[START OF Text shown]

Showing posts with label walking. Show all posts
Showing posts with label walking. Show all posts

Friday, February 17, 2012

Back outside for a walk

The weather here in Roquebrune was thawed and the sun is beckoning. So with my nifty orthopedic inserts tucked into my sneakers, my Ipod on and Anna along, I head out to walk the Cap.


Its been weeks since I took this walk, down the 1 million steps to the cliff edge of France and then around and up and over and through the rocks that embrace the sea.

I was sweating within minutes, naturally. Anna wanted to stop at every tree, fence, flower and spot of dirt. We had to weave through the Italians grouped around each corner, wearing coats and hats and scarves..and heels, discussing the scenery and where to have dinner. The men mixing concrete and patching holes left from the winter erosion. The smell of flowers hung in the cool afternoon air and the waves splashed merrily against the cliffs. I wanted to jump in and swim.

[END OF Text shown]
[START OF Extracted data]

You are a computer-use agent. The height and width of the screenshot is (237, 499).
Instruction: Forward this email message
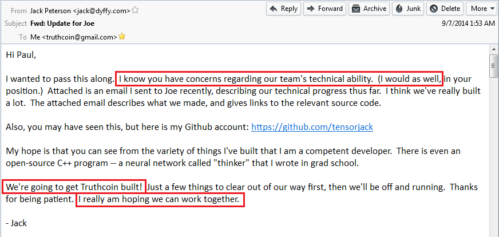pyautogui.click(x=324, y=9)

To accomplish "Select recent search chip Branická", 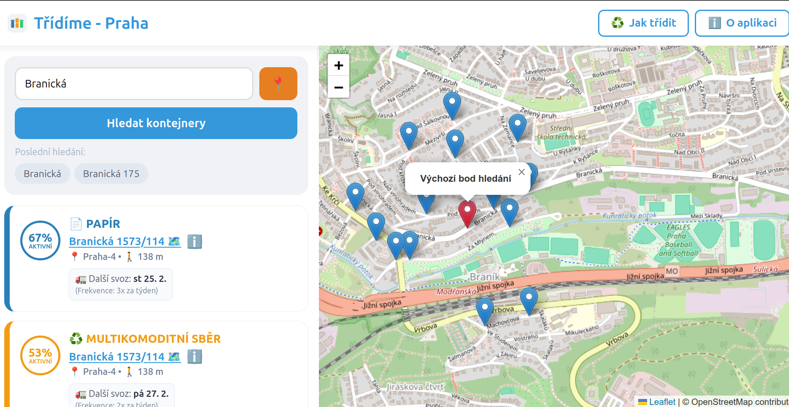I will coord(42,174).
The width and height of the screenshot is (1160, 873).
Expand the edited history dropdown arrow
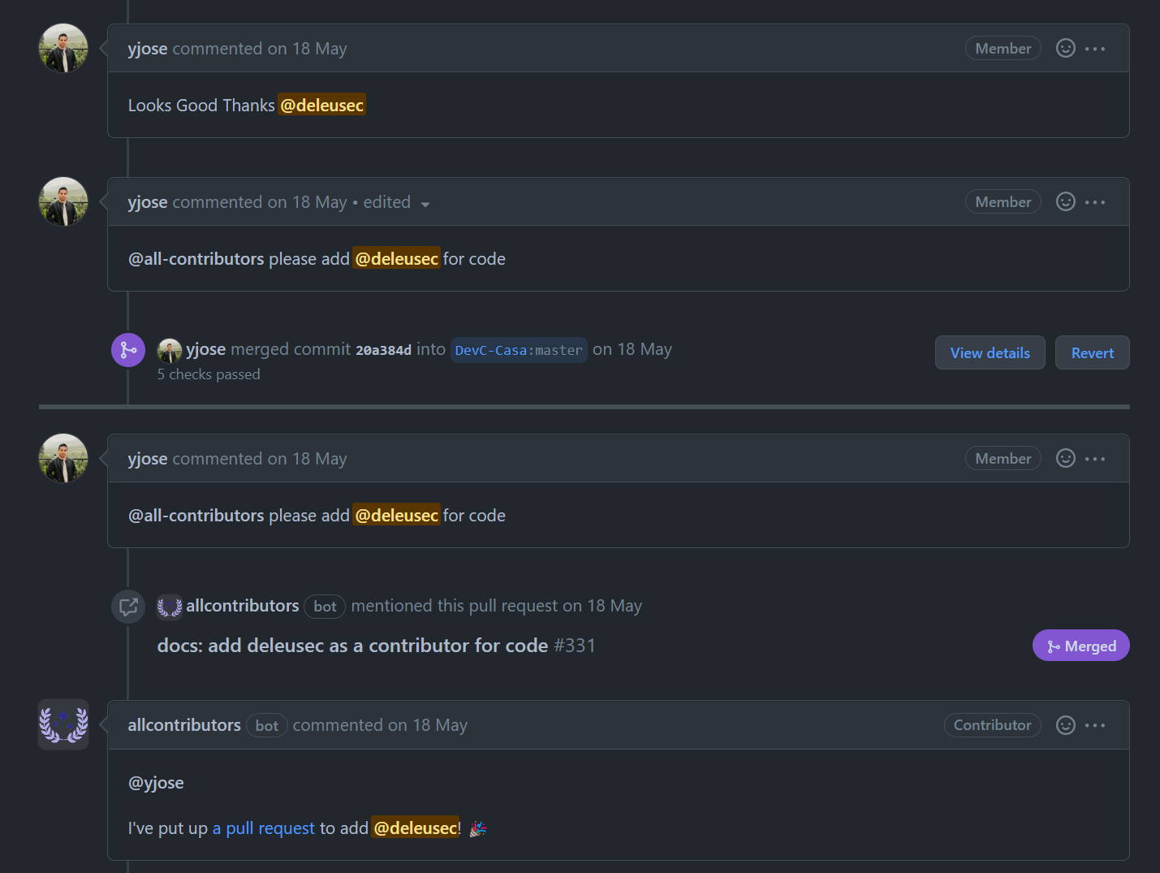pos(425,204)
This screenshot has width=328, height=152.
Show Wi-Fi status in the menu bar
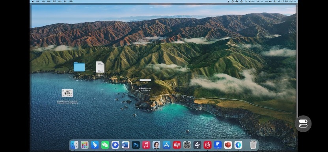pyautogui.click(x=258, y=1)
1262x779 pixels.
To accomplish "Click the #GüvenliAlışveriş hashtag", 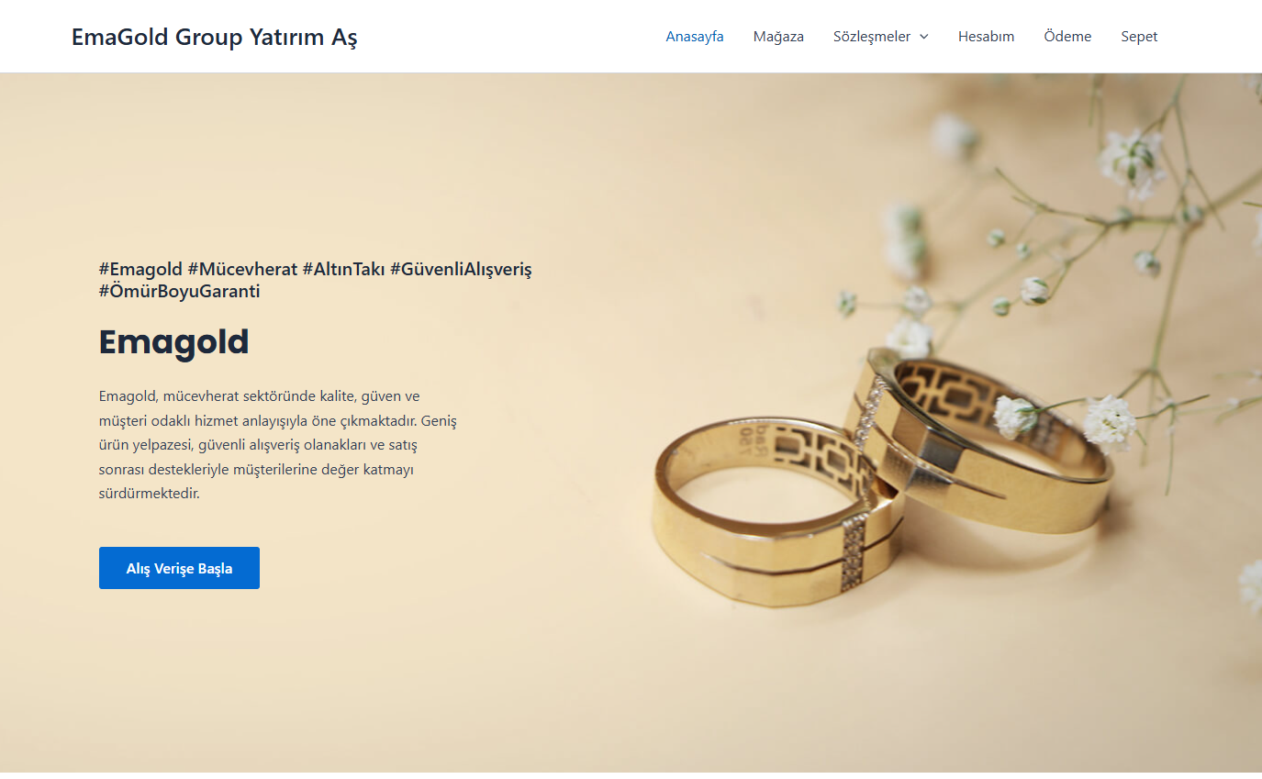I will click(461, 270).
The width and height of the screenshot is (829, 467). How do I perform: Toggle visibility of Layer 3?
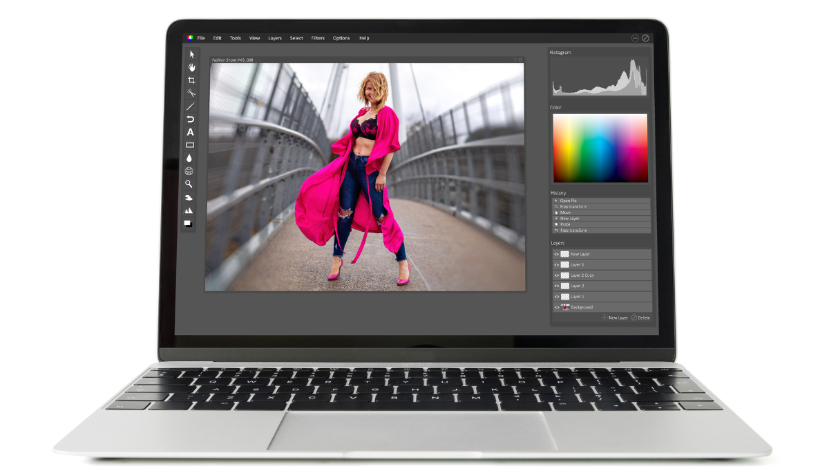[x=557, y=265]
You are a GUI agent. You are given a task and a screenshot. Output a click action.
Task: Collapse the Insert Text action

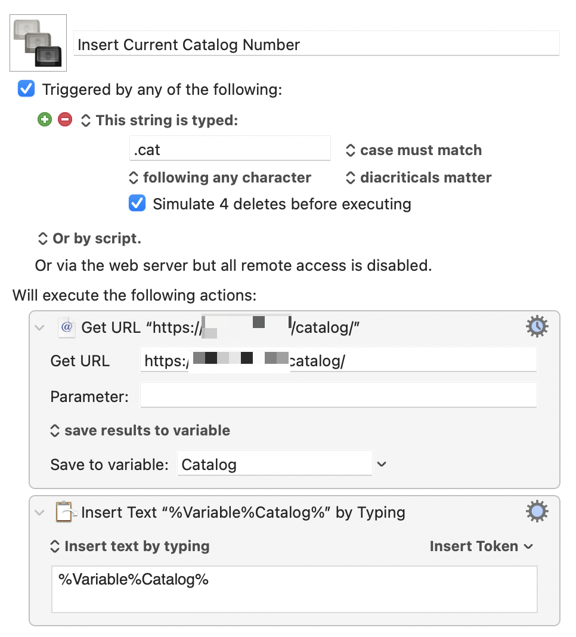tap(40, 512)
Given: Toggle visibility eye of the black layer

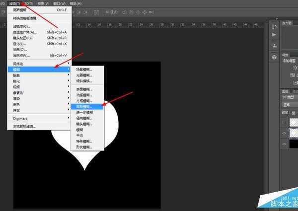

[END OF Extracted data]

Reproduce everything in the blog post about walking the Cap from "I was sweating" down to "in and swim.", keeping every word and punctuation mark unchanged.

I was sweating within minutes, naturally. Anna wanted to stop at every tree, fence, flower and spot of dirt. We had to weave through the Italians grouped around each corner, wearing coats and hats and scarves..and heels, discussing the scenery and where to have dinner. The men mixing concrete and patching holes left from the winter erosion. The smell of flowers hung in the cool afternoon air and the waves splashed merrily against the cliffs. I wanted to jump in and swim.